Afrique: L'Onusida juge les efforts insuffisants

A.T

24 Novembre 2005


Selon le rapport annuel publié lundi dernier, 14.000 personnes sont contaminées chaque jour par le VIH.

Comme chaque année, quelques jours avant le 1er décembre, journée mondiale dédiée à la lutte contre cette maladie, est rendu public le rapport sur les derniers chiffres de la pandémie. L'épidémie de VIH continue sa progression : le nombre de personnes dans le monde vivant avec le virus du sida a dépassé la barre des 40 millions. Si les investissements faits dans le domaine de la prévention commencent à porter leurs fruits, ils restent bien en dessous de ce qui serait nécessaire pour venir à bout de l'épidémie. Cette année, 3,1 millions de personnes sont mortes du Sida et 4,9 millions de personnes ont été contaminées, selon les estimations du Programme commun des Nations unies sur le Vih/Sida (Onusida) et de l'Organisation Mondiale de la santé (OMS). Leur rapport conjoint, axé cette année sur la prévention, a été rendu public lundi, en prélude à la Journée mondiale, qui se tient partout dans le monde le 1er décembre. Le Sida a tué plus de 25 millions de personnes depuis sa découverte en 1981, un chiffre qui place l'épidémie parmi les plus destructrices de l'histoire. Aujourd'hui 40,3 millions de personnes portent le virus dans le monde, selon le rapport.

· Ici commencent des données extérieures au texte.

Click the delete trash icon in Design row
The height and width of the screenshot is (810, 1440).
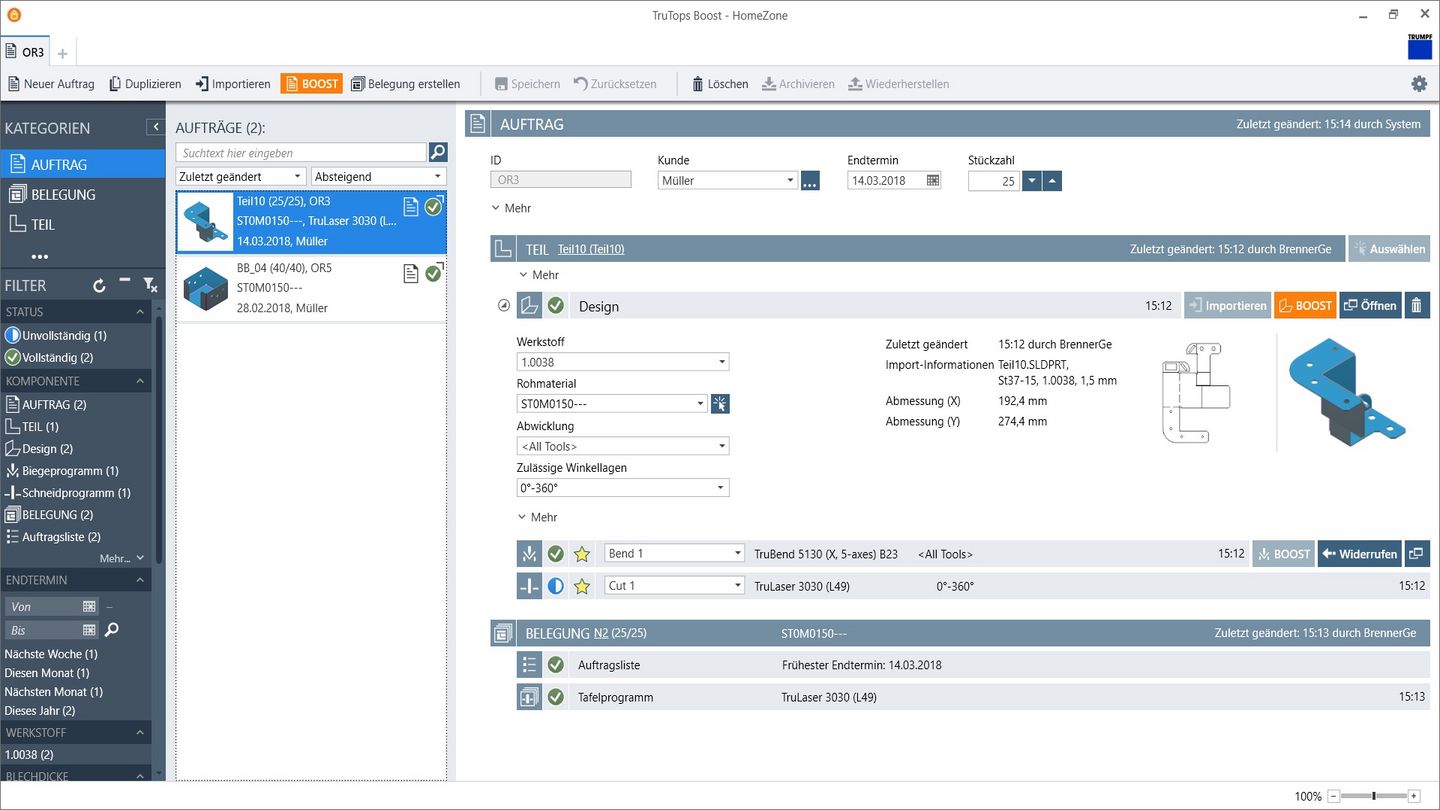(1416, 306)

Mais pour la première fois, les efforts entrepris ces dernières années dans le domaine de la prévention commencent à porter leurs fruits, s'est félicité le directeur exécutif de l'Onusida, le Dr Peter Piot.

Après l'Ouganda, le Sénégal et la Thaïlande, c'est au tour du Kenya, du Zimbabwe et de certains pays de la région des Caraïbes d'afficher une amélioration : les taux globaux d'infection chez l'adulte sont en baisse au Kenya; chez les femmes enceintes au Zimbabwe, le taux est passé de 26% en 2003 à 21% en 2004. Parmi celles des zones urbaines du Burkina Faso, la prévalence est passé d'environ 4% en 2001 à un peu moins de 2% en 2003. Selon les experts, la diminution des contaminations parmi les femmes enceintes représente un bon indicateur de la population générale.

Dans ces pays, les pratiques sexuelles sont moins à risque. "La sexualité commence plus tard, les gens ont moins de partenaires et utilisent plus volontiers des préservatifs", a ajouté Peter Piot. "Ça devient presque ennuyeux, c'est une tendance que l'on observe dans de plus en plus de pays, notamment en Afrique l'Est".